Olga was gone but two guards remained. One was asleep, crumpled uncomfortably in a hard chair, the other, leaned against the door jamb, sending her a steely look.
She got up and went to the adjoining bathroom and stared at her dismal reflection. Pale as pasteurized milk was not a good look for a California girl. Seffy washed her face and finger-combed her hair, her mind clinging to the here and now, and not the might be and well, crap.
She hurried back to Trent's side, not trusting the guards for more than a few minutes. Apparently they hadn't moved.

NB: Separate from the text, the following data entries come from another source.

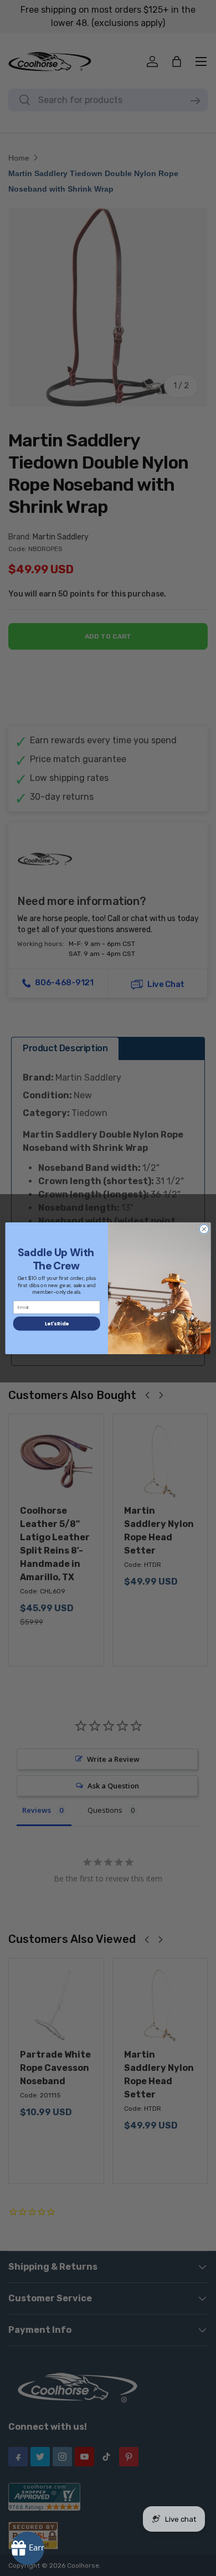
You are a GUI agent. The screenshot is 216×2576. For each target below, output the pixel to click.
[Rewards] (27, 2548)
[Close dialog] (204, 1228)
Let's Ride (56, 1323)
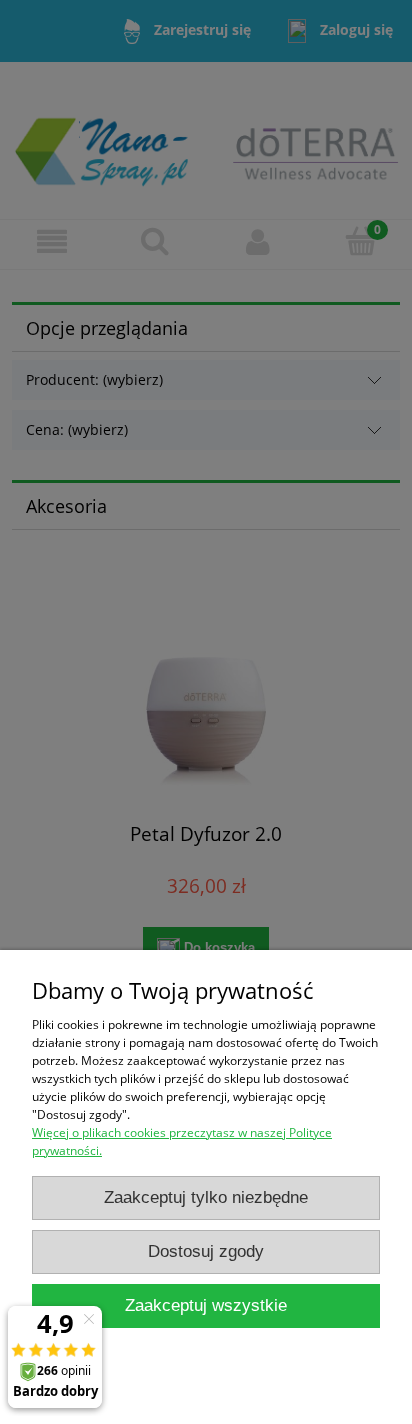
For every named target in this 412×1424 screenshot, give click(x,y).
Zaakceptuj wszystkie (206, 1305)
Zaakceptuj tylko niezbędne (206, 1197)
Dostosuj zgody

She glanced at the monitors and all seemed to be well.
Seffy looked down at the chair and decided she couldn't bear the thought of contorting herself in it a moment longer. Ignoring the watchful eye of the guard, she folded Trent's arm onto his chest and climbed up onto the bed next to him.
“What are you doing?” came a deep voice behind her.

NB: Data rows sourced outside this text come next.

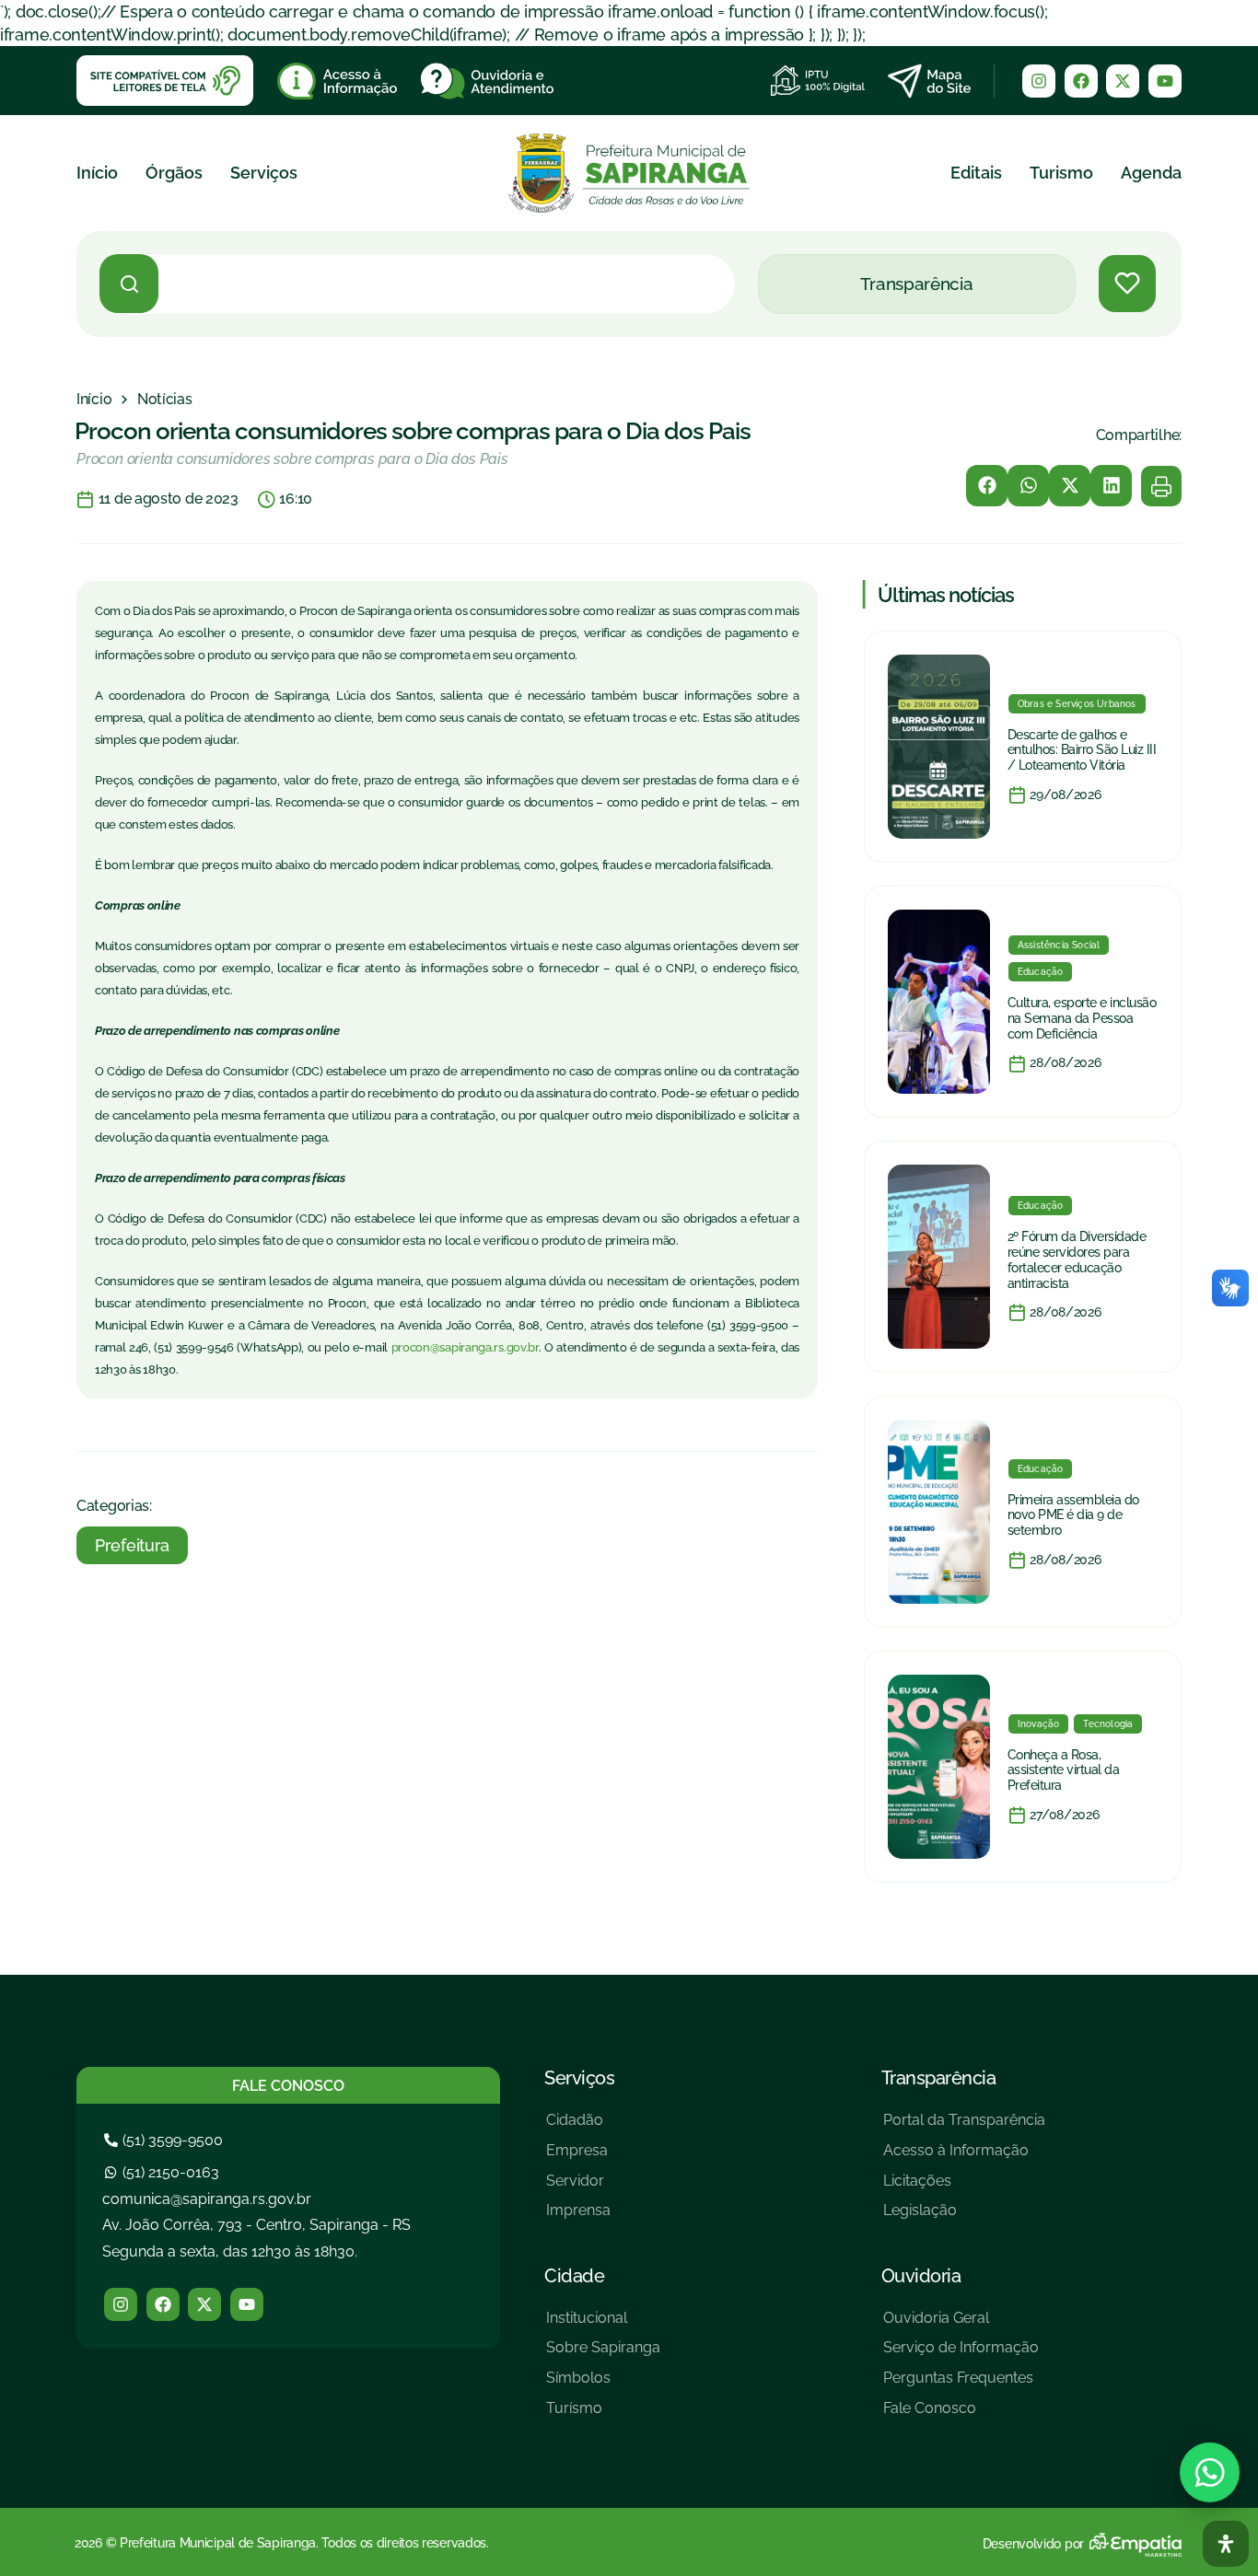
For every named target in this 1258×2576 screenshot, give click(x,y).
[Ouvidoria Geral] (961, 2325)
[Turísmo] (603, 2415)
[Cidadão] (578, 2127)
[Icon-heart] (1127, 283)
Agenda (1151, 172)
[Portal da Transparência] (964, 2127)
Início (97, 172)
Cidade (574, 2276)
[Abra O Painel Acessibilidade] (1226, 2544)
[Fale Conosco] (961, 2415)
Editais (976, 172)
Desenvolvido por (1033, 2543)
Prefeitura (132, 1545)
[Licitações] (964, 2188)
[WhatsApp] (1210, 2472)
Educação (1041, 972)
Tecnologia (1108, 1724)
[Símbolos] (603, 2385)
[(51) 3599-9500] (165, 2140)
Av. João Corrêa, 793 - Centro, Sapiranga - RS (256, 2225)
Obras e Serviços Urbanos (1077, 704)
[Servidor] (578, 2188)
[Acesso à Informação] (964, 2157)
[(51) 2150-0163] (164, 2172)
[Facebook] (1081, 81)
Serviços (263, 172)
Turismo (1061, 172)
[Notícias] (165, 399)
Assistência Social (1059, 945)
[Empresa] (578, 2157)
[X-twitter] (1122, 81)
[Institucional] (603, 2325)
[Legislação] (964, 2217)
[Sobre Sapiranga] (603, 2354)
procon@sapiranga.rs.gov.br (465, 1347)
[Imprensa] (578, 2217)
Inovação (1039, 1724)
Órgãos (174, 172)
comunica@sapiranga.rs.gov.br (206, 2199)
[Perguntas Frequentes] (961, 2385)
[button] (987, 485)
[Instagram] (1038, 81)
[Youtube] (1165, 81)
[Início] (94, 399)
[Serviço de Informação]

She didn't bother looking back at the guard. “Sleeping with my husband.” Wedging herself between his body and the rails of the hospital bed, she angled his arm so she could lay her head on his shoulder. The moment she relaxed at his side, a portion of her worries eased.
Gradually, the warmth from Trent's body lulled her into a half-sleep. When she closed her eyes, she could almost imagine they were cuddling together in the Light Room, away from the nightmarish schemes of the compound. Only the beeping of the monitor anchored her to the exam room and the uncertainty of her circumstances.
***
The full moon made the night turn into day—in a gloomy, silvery kind of way. Seffy looked up, trying to remember when she'd seen the moon so large or so low to the ground. It looked like a cheesy stage set in a low budget film—yet somehow menacing. All around were evergreen trees that appeared black against the white powdery snow dusting the ground.
She knew she was lost. And while the moon should've guided her to the right path, it disoriented her, making confusion roil in her brain. She searched in vain for the trail, then became aware of a graceful doe walking alongside her. Suddenly the doe stopped and lifted her elegant neck.